Nick_Tarleton comments on The True Epistemic Prisoner's Dilemma - Less Wrong
You are viewing a comment permalink. View the original post to see all comments and the full post content.
You are viewing a comment permalink. View the original post to see all comments and the full post content.
Comments (70)
I think that the fact that he doesn't let his abstract belief cause him to drink poison, when everyone around him with the same abstract belief obviously doesn't drink poison, when common sense (poison is bad for you) opposes the abstract belief, and when the relevant abstract belief probably occupies very little space in his mind* is of little relevance to whether he will let an abstract belief that is highly salient and part of his identity make him act in a way that isn't nonconforming and doesn't conflict with common sense.

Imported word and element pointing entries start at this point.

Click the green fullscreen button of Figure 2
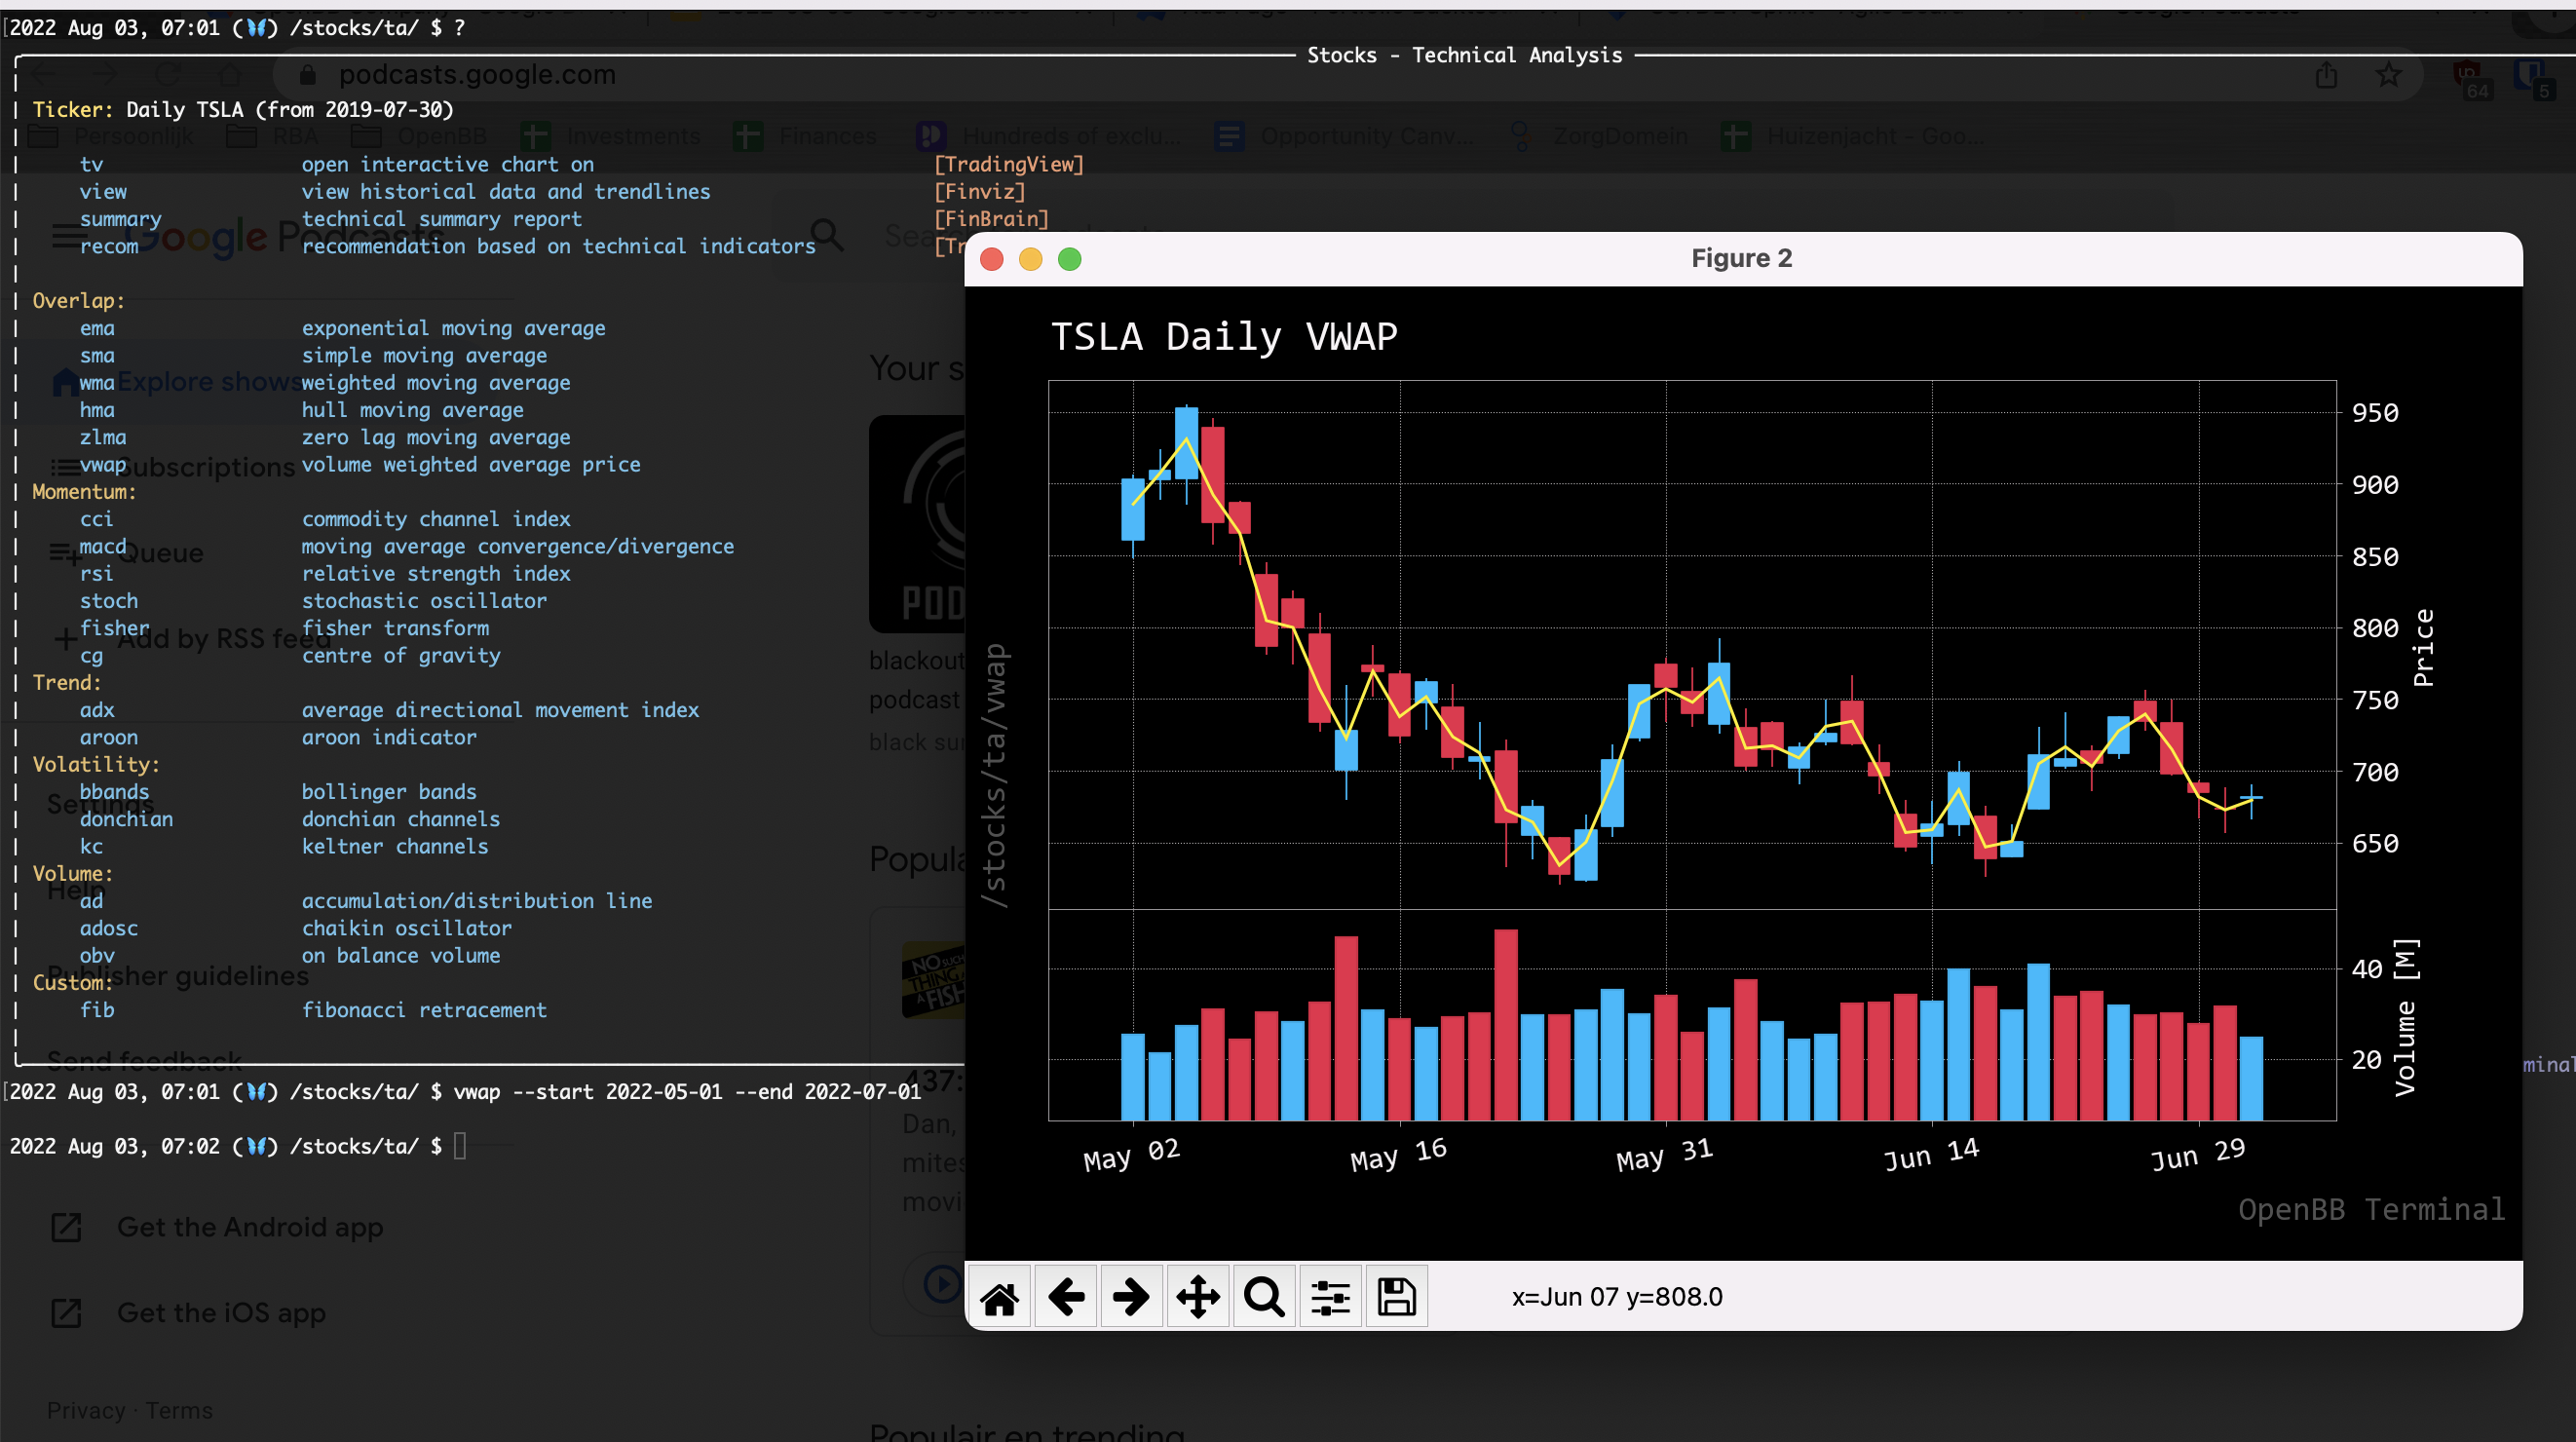 [x=1069, y=259]
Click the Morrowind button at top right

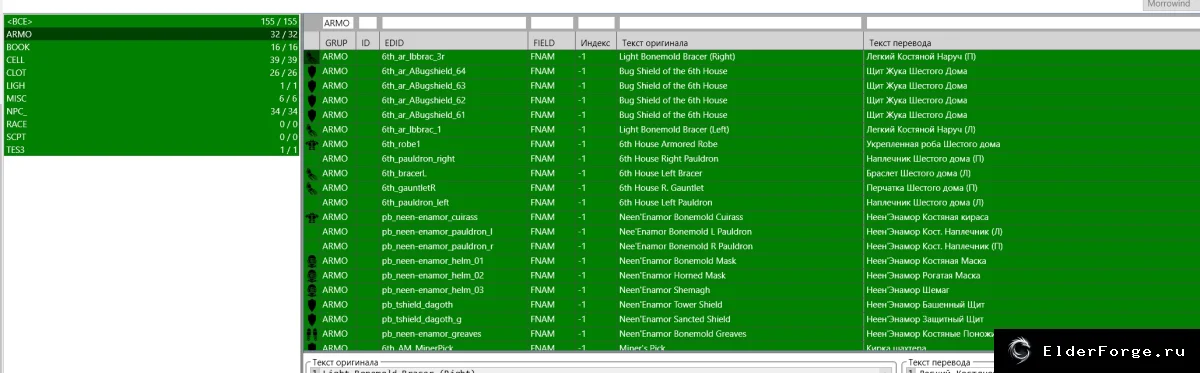(x=1171, y=5)
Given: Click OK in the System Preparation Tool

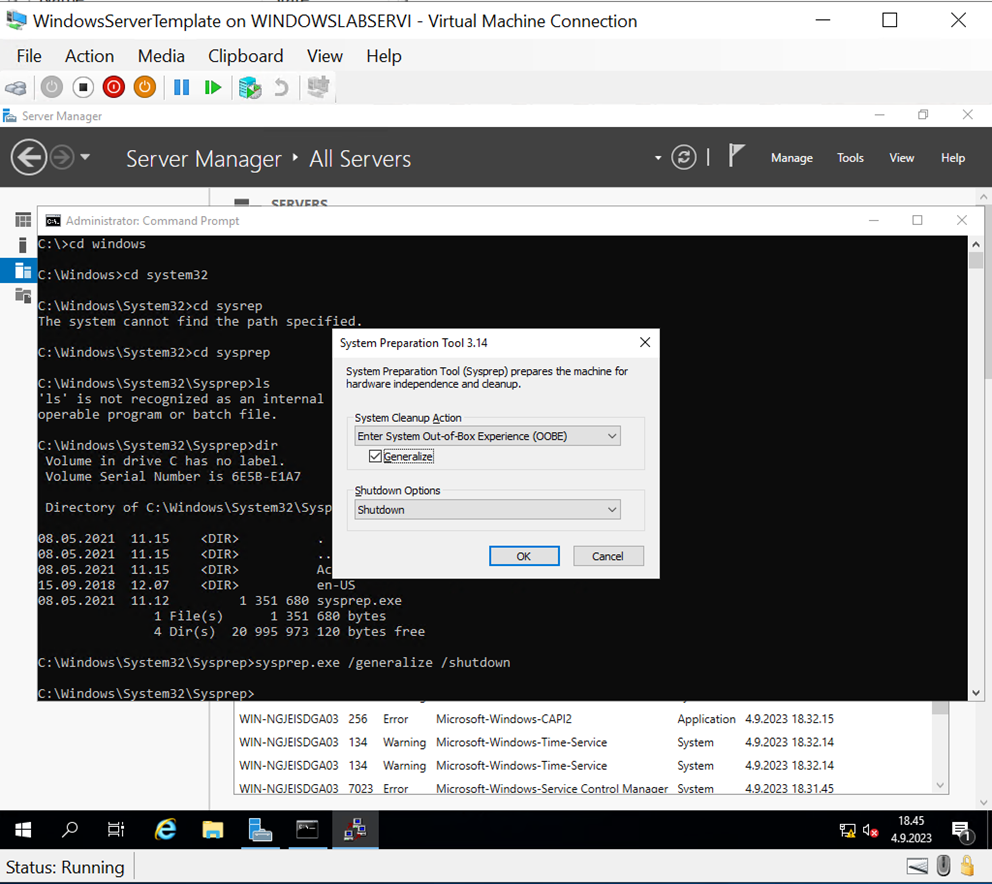Looking at the screenshot, I should 524,556.
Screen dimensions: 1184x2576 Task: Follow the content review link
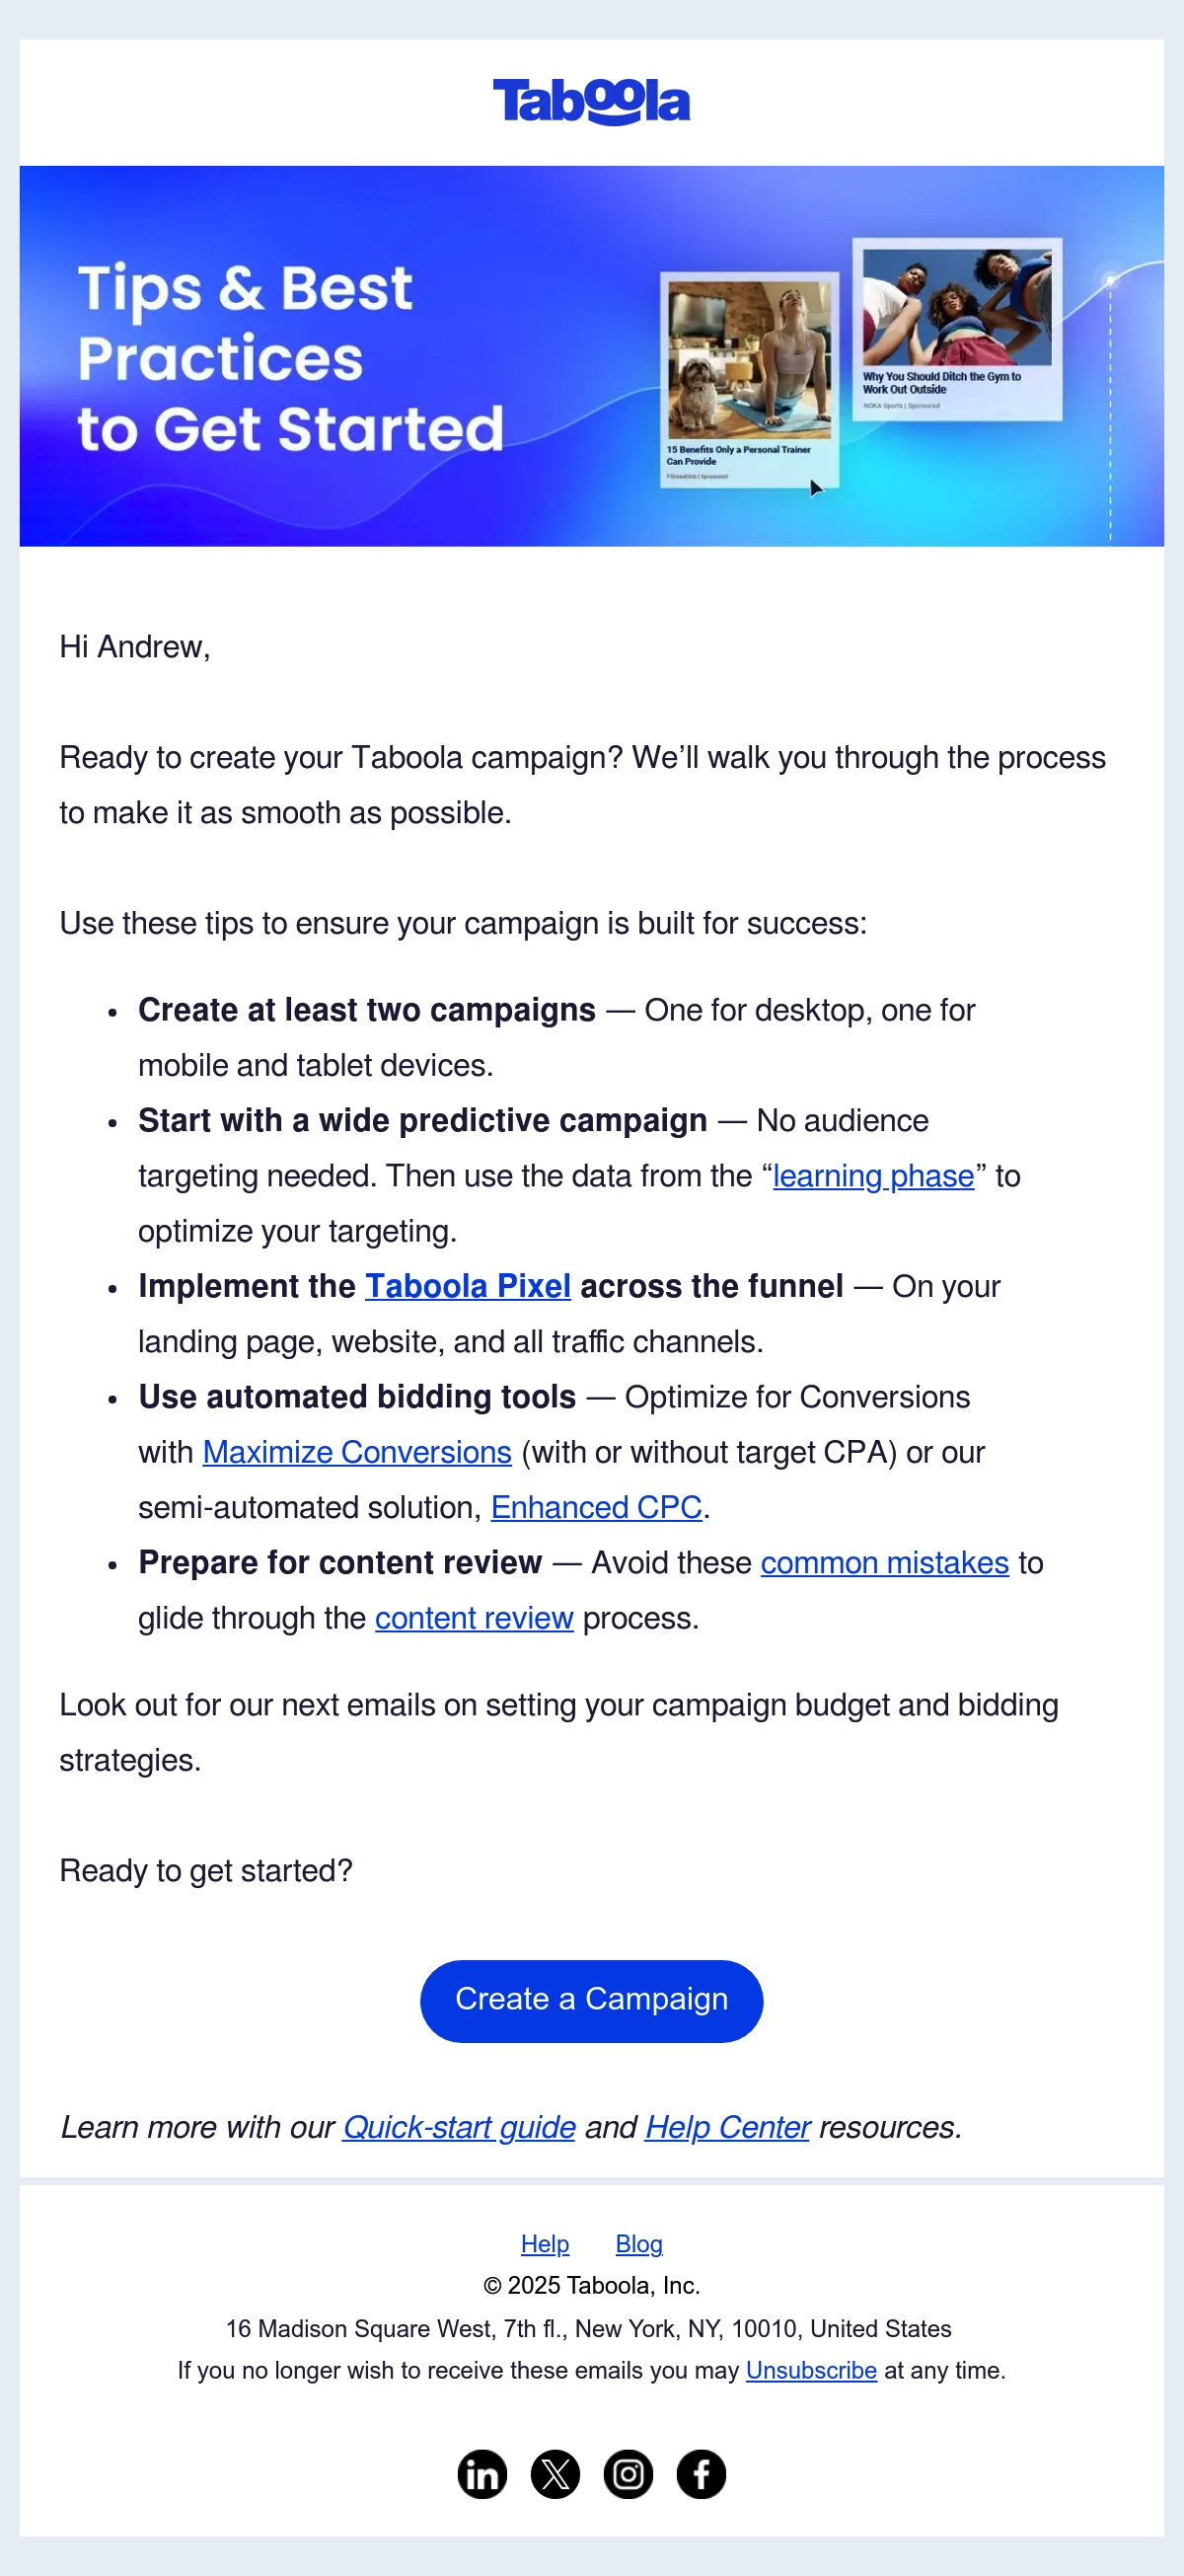[x=474, y=1618]
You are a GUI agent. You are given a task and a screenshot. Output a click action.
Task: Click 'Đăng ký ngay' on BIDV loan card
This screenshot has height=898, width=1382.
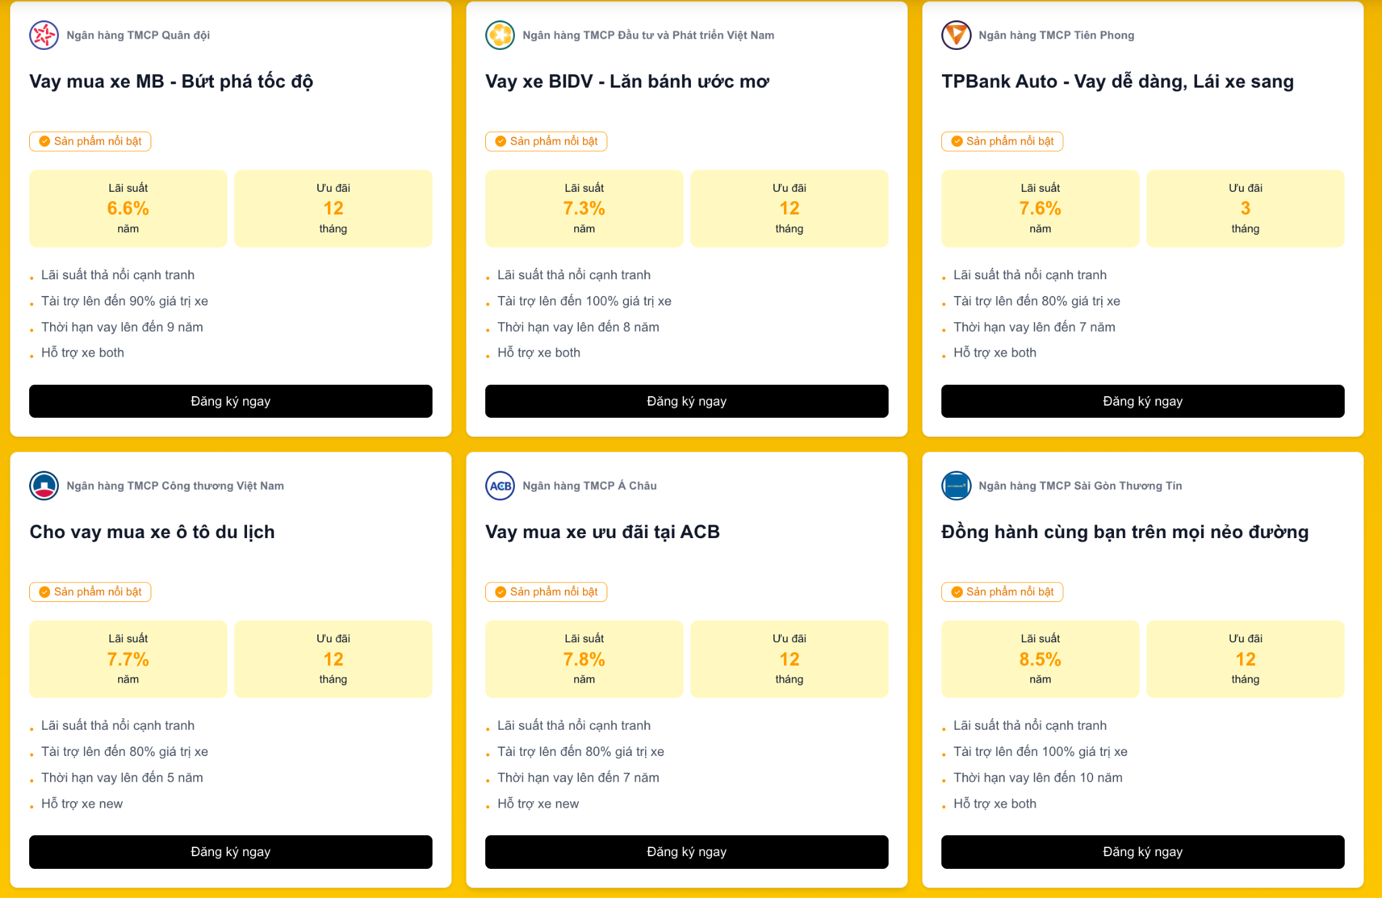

*If any; plenty of polls show Christians to be shockingly ignorant of the Bible, something many atheists seem to be unaware of.
No doubt he would, which is why I would try to persuade him, but he is not capable of discerning what action I'll take (modulo imperfect deception on my part, but again I seriously doubt I could do better by internally committing), nor is his decision process correlated with mine.
I would rather persuade him to cooperate but not to be superrational (allowing the outcome to be D/C) than persuade him to be superrational (forcing C/C), and I doubt the latter would be easier.
(Caveat: I'm not entirely sure about the case where the creationist is not superrational, but knows me very well.)
The creationist does not have to contradict his belief about the age of the earth to cooperate. He only needs to recognize that the way to get the best result given his belief is to exchange cooperation for cooperation, using common sense (saving 2 billion people given that the earth is young is better than saving 1 billion people given that the earth is young). Yes, understanding the prisoner's dilemma is harder than understanding poison is bad, but it is still a case where common sense should overcome a small bias, if there is one at all. You might have some work to convince the creationist that his choice does not need to reflect his belief, just as your choice to cooperate would not indicate that you actually believe the earth is young.
Why is he going to cooperate unless you offer to cooperate in return? Unless you actually convinced him to reject young earth creationism, he would see that as saving 0 people instead of 1 billion. Or do you intend to trick him into believing that you would cooperate? I don't think I could do that; I would have to be honest to be convincing.